Integration-deficient lentiviral vectors delivering neurotrophic factors for gene therapy of Parkinson’s disease

Parkinson’s disease (PD) results from the loss of nigral dopaminergic neurons and subsequent depletion of striatal dopamine. Direct injection of neurotrophic factors has shown encouraging protection in animal models of PD. However, clinical delivery of protein requires administration by implanted mini-pumps, with associated surgical risks. Hence, a novel integration-deficient lentiviral vector (IDLV) system, with an improved biosafety profile, was introduced.

Initial experiments examined whether transduction efficiency of IDLVs was comparable with that of the standard integration-proficient lentiviral vectors (IPLVs) through enhanced green fluorescent protein (eGFP) expression. Both data from transduced rat primary ventral mesencephalic cell cultures and 6-OHDA-lesioned rats display higher transduction efficiency of IPLVs in some cases, which may be related to cell proliferation.

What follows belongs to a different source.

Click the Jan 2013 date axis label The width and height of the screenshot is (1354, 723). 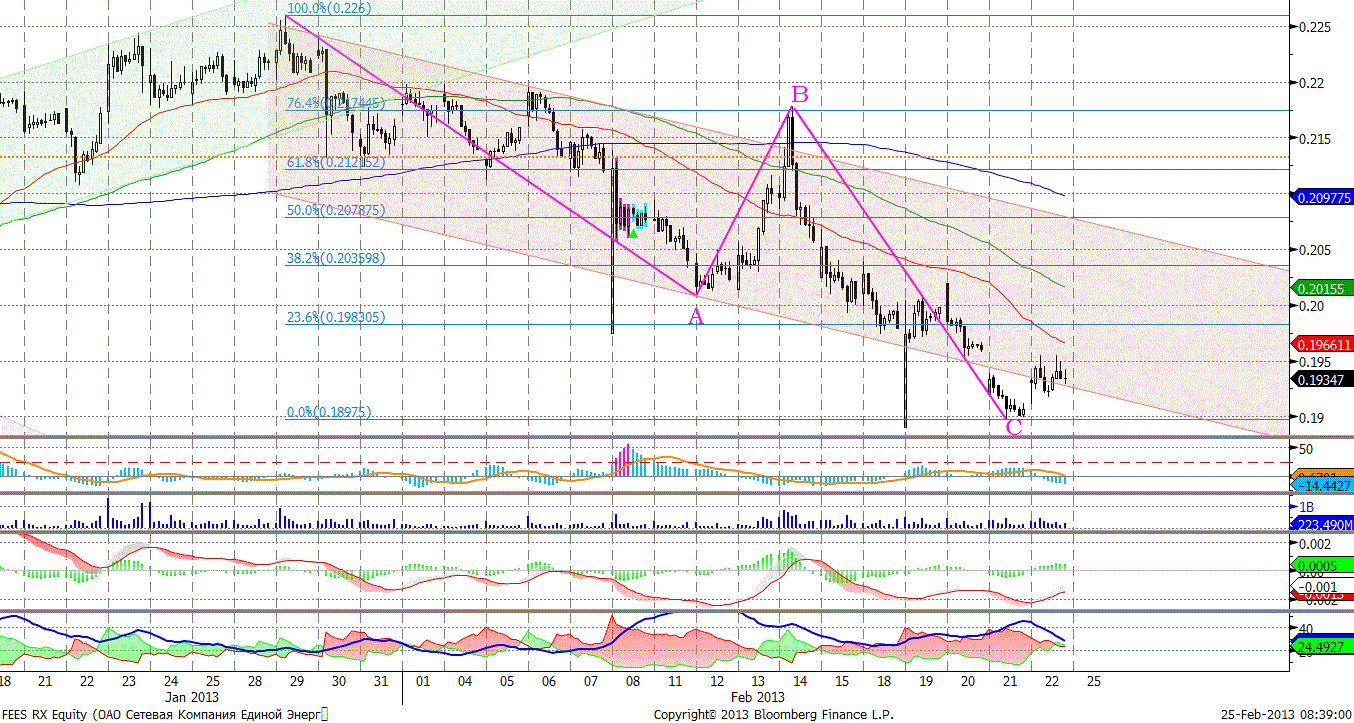pyautogui.click(x=189, y=696)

IDLVs were further used to deliver insulin-like growth factor 1 (Igf-1) to ascertain the therapeutic effect of this factor, which upon delivery as a protein has recently demonstrated impressive neuroprotection against 6-hydroxydopamine (6-OHDA)-induced toxicity. IDLV-mediated IGF-1 neuroprotection were investigated in comparison with those of the well-characterised glial cell line-derived neurotrophic factor (GDNF). Significant improvements in cell survival of neuronal cultures transduced with either IDLV-Igf-1 or IDLV-Gdnf support the hypothesis that Igf-1-expressing IDLVs could be neuroprotective in vitro.

Animal experiments were then performed to test whether vector-mediated therapeutic effects of IGF-1 and GDNF could be transferred in in vivo. Whilst hGDNF overexpression improved dopaminergic cell survival and behaviour of injected 6-OHDA-lesioned rats, there was no neuroprotection following Igf-1 transduction. A long-term investigation of GDNF-induced neuroprotection in 6-OHDA-lesioned rats further confirms the long-lasting efficacy of hGDNF-expressing vectors, regardless of vector integration proficiency.

Overall, these findings provide evidence for the therapeutic efficacy of IDLVs in PD and support their use in the CNS as a safer delivery system. The data also suggest vector delivery of Igf-1 may not be worthy of further consideration for the treatment of PD.